RocksDB == 6.2.2 (optional). You don’t need to install it manually, the script installs it automatically. But you need to manually install the dependencies of rocksdb. Please refer to the installation method: https://github.com/facebook/rocksdb/blob/master/INSTALL.md
CUDA >= 9.0, if you want GPU support.
Compile
Enter the GOPATH directory, cd $GOPATH/src mkdir -p github.com/vearch cd github.com/vearch
Download the source code: git clone https://github.com/vearch/vearch.git ($vearch denotes the absolute path of vearch code)

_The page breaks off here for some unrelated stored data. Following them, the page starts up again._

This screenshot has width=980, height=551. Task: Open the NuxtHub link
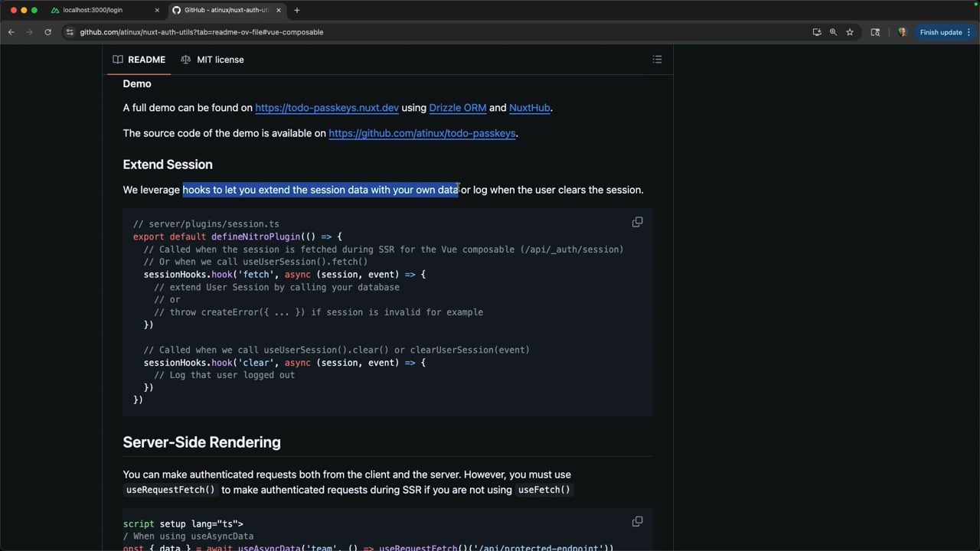pos(529,108)
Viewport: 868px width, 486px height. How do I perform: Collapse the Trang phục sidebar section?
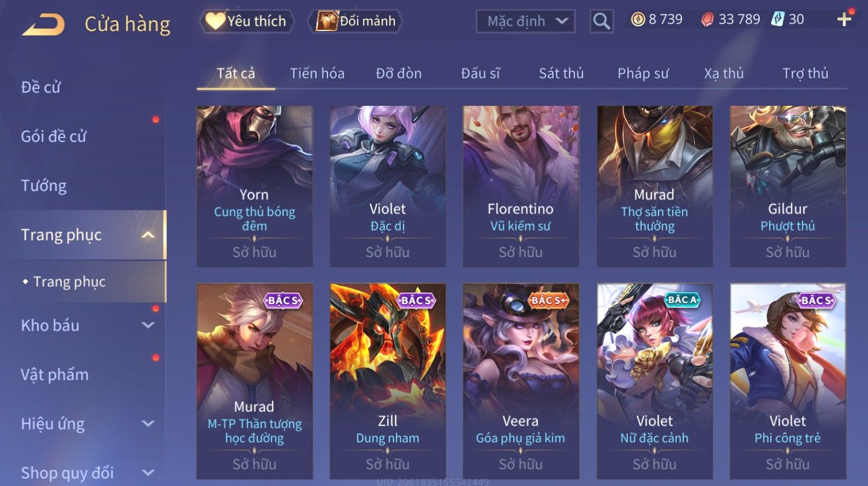tap(148, 235)
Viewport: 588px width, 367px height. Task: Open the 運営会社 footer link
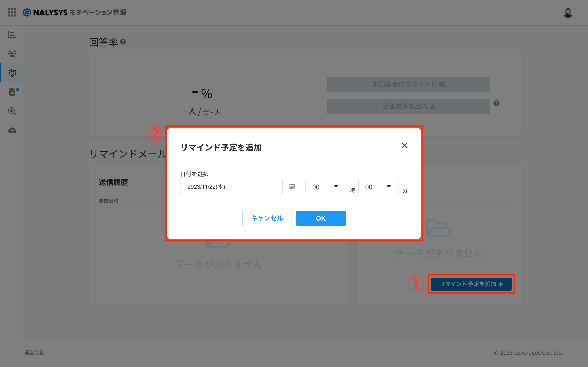click(x=34, y=352)
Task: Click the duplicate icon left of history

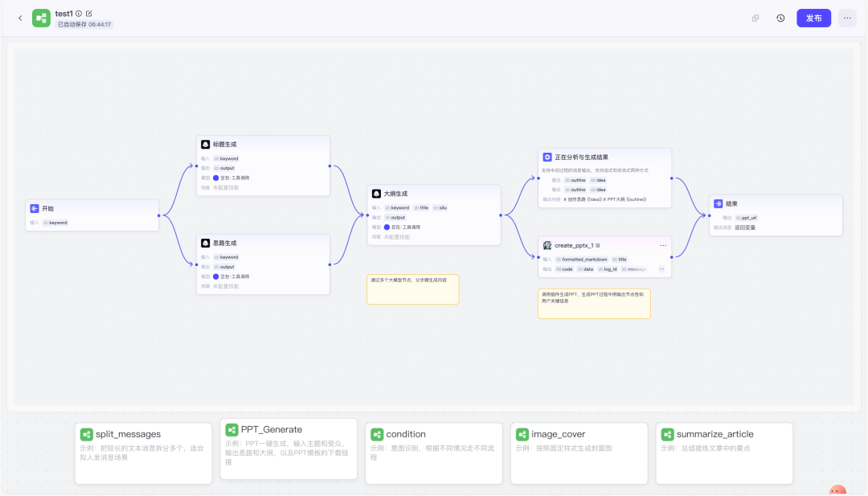Action: tap(755, 18)
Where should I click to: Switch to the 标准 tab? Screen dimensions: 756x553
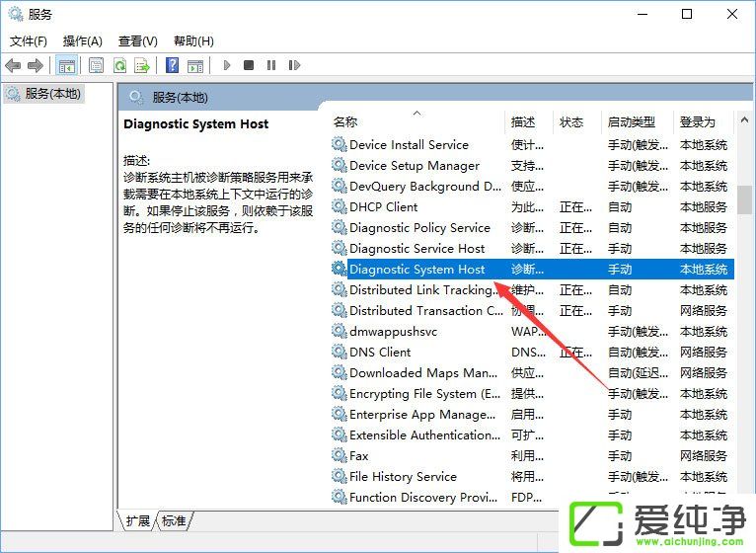click(174, 520)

To add GPU Index support: change BUILD_WITH_GPU from “off” to “on” in $vearch/engine/CMakeLists.txt
To add Scann Index support: change BUILD_WITH_SCANN from “off” to “on” in $vearch/engine/CMakeLists.txt
Compile vearch and gamma
cd build
sh build.sh
generate
vearch
file compile success
Deploy
Before run vearch, you shuld set LD_LIBRARY_PATH
, Ensure that system can find gamma dynamic libraries. The gamma dynamic library that has been compiled is in the $vearch/build/gamma_build folder.
Local Model:
- generate configuration file conf.toml
[global]
# the name will validate join cluster by same name
name = "vearch"
# you data save to disk path ,If you are in a production environment, You'd better set absolute paths
data = ["datas/"]
# log path , If you are in a production environment, You'd better set absolute paths
log = "logs/"
# default log type for any model
level = "debug"
# master <-> ps <-> router will use this key to send or receive data
signkey = "vearch"
skip_auth = true
# if you are master you'd better set all config for router and ps and router and ps use default config it so cool
[[masters]]
# name machine name for cluster
name = "m1"
# ip or domain
address = "127.0.0.1"
# api port for http server
api_port = 8817
# port for etcd server
etcd_port = 2378
# listen_peer_urls List of comma separated URLs to listen on for peer traffic.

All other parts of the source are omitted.